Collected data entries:
|---|
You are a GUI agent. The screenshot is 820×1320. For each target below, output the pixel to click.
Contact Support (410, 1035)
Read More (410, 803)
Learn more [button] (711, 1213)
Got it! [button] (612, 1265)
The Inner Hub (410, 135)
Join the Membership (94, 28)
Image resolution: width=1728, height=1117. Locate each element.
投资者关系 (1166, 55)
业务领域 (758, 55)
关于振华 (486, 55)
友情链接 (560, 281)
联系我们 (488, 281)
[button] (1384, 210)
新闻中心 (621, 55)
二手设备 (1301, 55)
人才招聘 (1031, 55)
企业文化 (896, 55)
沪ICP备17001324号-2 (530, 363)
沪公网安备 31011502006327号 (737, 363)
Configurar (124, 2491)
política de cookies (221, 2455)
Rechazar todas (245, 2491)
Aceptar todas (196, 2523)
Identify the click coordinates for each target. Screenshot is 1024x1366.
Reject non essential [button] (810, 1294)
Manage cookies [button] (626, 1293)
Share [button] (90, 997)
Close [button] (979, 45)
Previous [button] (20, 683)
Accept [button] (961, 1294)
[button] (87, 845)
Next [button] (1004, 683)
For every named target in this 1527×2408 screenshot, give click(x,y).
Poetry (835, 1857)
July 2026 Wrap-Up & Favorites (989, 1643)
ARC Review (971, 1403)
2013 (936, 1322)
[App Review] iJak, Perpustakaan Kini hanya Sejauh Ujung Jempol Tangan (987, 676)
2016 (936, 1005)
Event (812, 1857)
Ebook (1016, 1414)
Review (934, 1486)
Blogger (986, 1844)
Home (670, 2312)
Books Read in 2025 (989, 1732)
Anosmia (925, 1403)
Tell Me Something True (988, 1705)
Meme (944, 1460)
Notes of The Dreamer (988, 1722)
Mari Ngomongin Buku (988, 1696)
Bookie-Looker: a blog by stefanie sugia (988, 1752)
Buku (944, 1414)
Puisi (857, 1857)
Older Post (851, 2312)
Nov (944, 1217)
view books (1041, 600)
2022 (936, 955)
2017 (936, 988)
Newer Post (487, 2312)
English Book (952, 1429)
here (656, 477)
|---|
## Assignment
An exact transcription of the data above is required.

## Result of this exercise
You are a GUI agent. The screenshot is 820×1320. For each target below, output the pixel to click.
Contact Support (410, 1035)
Read More (410, 803)
Learn more [button] (711, 1213)
Got it! [button] (612, 1265)
The Inner Hub (410, 135)
Join the Membership (94, 28)
Image resolution: width=1728, height=1117. Locate each element.
投资者关系 (1166, 55)
业务领域 (758, 55)
关于振华 (486, 55)
友情链接 (560, 281)
联系我们 (488, 281)
[button] (1384, 210)
新闻中心 (621, 55)
二手设备 (1301, 55)
人才招聘 (1031, 55)
企业文化 (896, 55)
沪ICP备17001324号-2 (530, 363)
沪公网安备 31011502006327号 (737, 363)
Configurar (124, 2491)
política de cookies (221, 2455)
Rechazar todas (245, 2491)
Aceptar todas (196, 2523)
Identify the click coordinates for each target. Screenshot is 1024x1366.
Reject non essential [button] (810, 1294)
Manage cookies [button] (626, 1293)
Share [button] (90, 997)
Close [button] (979, 45)
Previous [button] (20, 683)
Accept [button] (961, 1294)
[button] (87, 845)
Next [button] (1004, 683)
For every named target in this 1527×2408 screenshot, give click(x,y).
Poetry (835, 1857)
July 2026 Wrap-Up & Favorites (989, 1643)
ARC Review (971, 1403)
2013 (936, 1322)
[App Review] iJak, Perpustakaan Kini hanya Sejauh Ujung Jempol Tangan (987, 676)
2016 (936, 1005)
Event (812, 1857)
Ebook (1016, 1414)
Review (934, 1486)
Blogger (986, 1844)
Home (670, 2312)
Books Read in 2025 (989, 1732)
Anosmia (925, 1403)
Tell Me Something True (988, 1705)
Meme (944, 1460)
Notes of The Dreamer (988, 1722)
Mari Ngomongin Buku (988, 1696)
Bookie-Looker: a blog by stefanie sugia (988, 1752)
Buku (944, 1414)
Puisi (857, 1857)
Older Post (851, 2312)
Nov (944, 1217)
view books (1041, 600)
2022 (936, 955)
2017 (936, 988)
Newer Post (487, 2312)
English Book (952, 1429)
here (656, 477)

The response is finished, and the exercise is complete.